Problem
What problem is the pattern looking to solve
How do we store data centrally, in a way that provides context and absorbs changes, while also making it quickly available for use with minimal upfront work.
Solution
A generalised design which can be applied to solve the problem given the context
Source data is collected and stored in a Persistent History layer leveraging a Change Data pattern.
The Data Vault model is iteratively designed and implemented overtime.
The Data Vault layer is loaded from the Persistent History layer rather than directly from the System of Capture
Context
A disucssion on when this pattern could be applied
This pattern stores change records for all data from the System of Capture, without requiring effort to model this data upfront to match an organisations core business concepts and process.
The organisations core business concepts and processes are then modeled as required using Hubs, Sats and Links and the Persistent History data loaded into these objects.

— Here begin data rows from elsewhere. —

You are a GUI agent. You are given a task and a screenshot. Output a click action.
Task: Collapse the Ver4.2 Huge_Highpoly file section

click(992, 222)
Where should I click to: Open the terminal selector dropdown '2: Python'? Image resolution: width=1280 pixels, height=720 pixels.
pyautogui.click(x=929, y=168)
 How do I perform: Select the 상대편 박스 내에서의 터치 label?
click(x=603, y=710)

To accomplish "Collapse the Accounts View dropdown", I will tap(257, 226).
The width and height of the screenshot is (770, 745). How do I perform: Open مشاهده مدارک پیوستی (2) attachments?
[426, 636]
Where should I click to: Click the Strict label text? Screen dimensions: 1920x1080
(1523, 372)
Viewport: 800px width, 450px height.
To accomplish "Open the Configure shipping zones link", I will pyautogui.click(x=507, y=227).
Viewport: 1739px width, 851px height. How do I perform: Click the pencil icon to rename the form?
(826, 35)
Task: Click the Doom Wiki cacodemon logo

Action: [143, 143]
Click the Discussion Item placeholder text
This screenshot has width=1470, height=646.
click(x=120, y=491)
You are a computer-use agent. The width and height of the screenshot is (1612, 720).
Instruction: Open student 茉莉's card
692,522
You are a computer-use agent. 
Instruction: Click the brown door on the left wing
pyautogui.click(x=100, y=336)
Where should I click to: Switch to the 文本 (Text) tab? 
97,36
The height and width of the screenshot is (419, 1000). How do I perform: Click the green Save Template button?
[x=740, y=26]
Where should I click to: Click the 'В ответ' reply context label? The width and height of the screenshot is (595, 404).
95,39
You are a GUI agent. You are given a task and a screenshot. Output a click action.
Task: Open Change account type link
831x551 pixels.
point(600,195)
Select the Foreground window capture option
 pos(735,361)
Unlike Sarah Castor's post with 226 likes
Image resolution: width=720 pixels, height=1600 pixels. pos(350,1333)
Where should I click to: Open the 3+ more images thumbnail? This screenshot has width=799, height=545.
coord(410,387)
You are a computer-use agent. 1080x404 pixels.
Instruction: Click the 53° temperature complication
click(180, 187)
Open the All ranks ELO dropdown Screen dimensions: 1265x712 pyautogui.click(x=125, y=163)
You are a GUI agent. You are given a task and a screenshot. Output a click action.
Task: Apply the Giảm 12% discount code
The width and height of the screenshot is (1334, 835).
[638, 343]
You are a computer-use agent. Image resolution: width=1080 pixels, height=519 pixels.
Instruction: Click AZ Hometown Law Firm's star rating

The Data Vault layer is primarily focussed on solving Data Integration problems.
The Persisted History layer can be based on a number of patterns, including a Source Raw Data Vault.
Impact
The likely consequences of adopting this pattern
FOR
Requires less modeling up front
Once you have identified the Change Data driver/key for each table the data can be quickly loaded into the Persistent History layer. This results in the raw data potentially become available for use quicker, rather than having to wait until the Data Vault models are defined and implemented.
Model at any time
Because change data is being stored in a persistant format in the Persistant History layer, you can model and load the Data Vault Hubs, Sats and Links in the future and these will automatically inherit the historical records on the first load.
Only model data where it adds value
You only have to model the data which has value being modelled, rather than having to model all data into the Raw Data Vault.
Model data in the order it provides value
You can prioritise the incremental modeling and loading of the Data Vault Hubs, Sats and Links in line with the identified business value of the transformed data.
AGAINST
Increased data duplication
Some data is stored in both the Persistent History and Data Vault layers, increasing data duplication compared to other patterns.
Increased data complexity
While data is made available in the Persisitent History quicker than some other Data Architecure patterns, the structure of this data matches the structure of the source system and will typically be more complex to use compared to data that has been modeled with context already applied.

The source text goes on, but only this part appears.